Information supplied Block Start
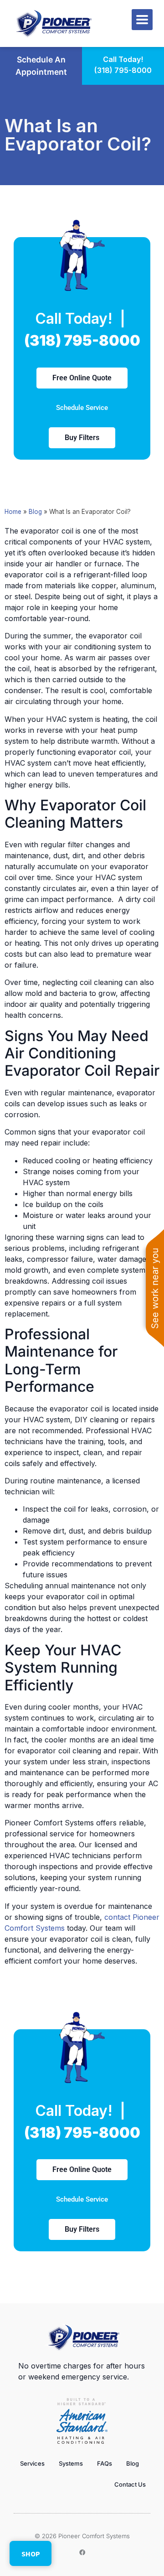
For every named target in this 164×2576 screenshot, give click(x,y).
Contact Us (130, 2484)
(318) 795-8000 (123, 70)
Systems (71, 2463)
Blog (35, 511)
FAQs (104, 2463)
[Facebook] (82, 2552)
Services (32, 2463)
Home (13, 511)
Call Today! (123, 59)
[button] (142, 19)
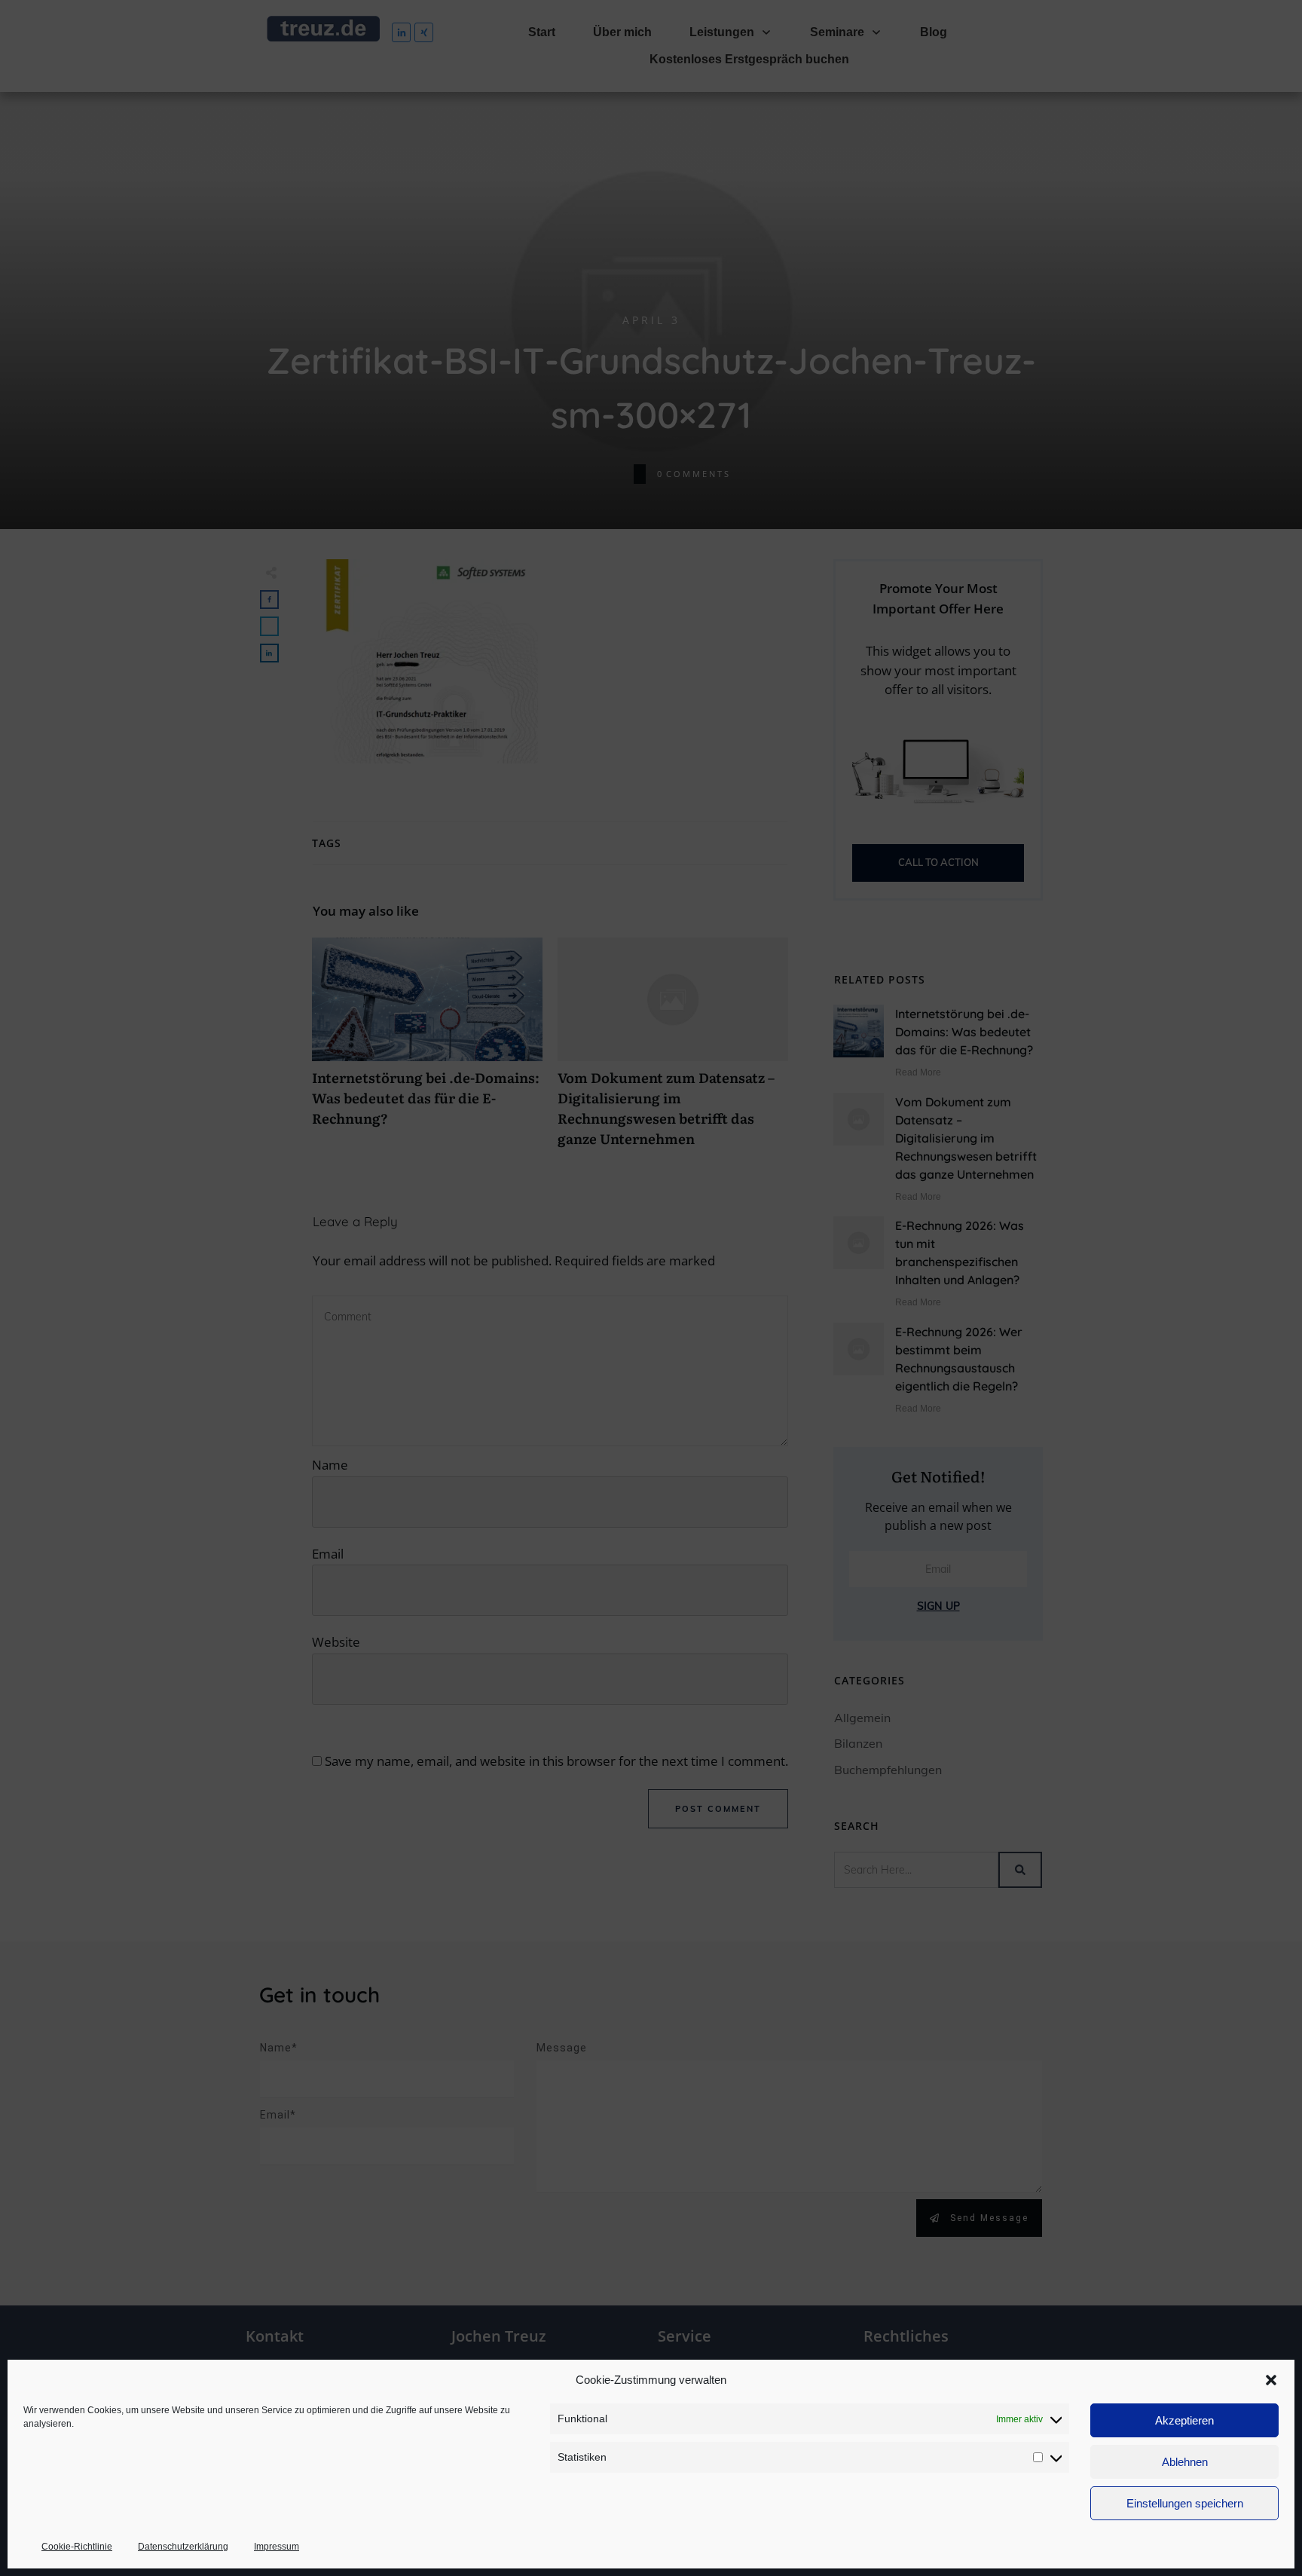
Information supplied Block End
*Task to complete:*
Every entry, word for word, should be given again; the pictures are not part of the copy.

*Reply to the exercise:*
For every named target in this 164×2576 screenshot, give click(x,y).
Contact Us (130, 2484)
(318) 795-8000 (123, 70)
Systems (71, 2463)
Blog (35, 511)
FAQs (104, 2463)
[Facebook] (82, 2552)
Services (32, 2463)
Home (13, 511)
Call Today! (123, 59)
[button] (142, 19)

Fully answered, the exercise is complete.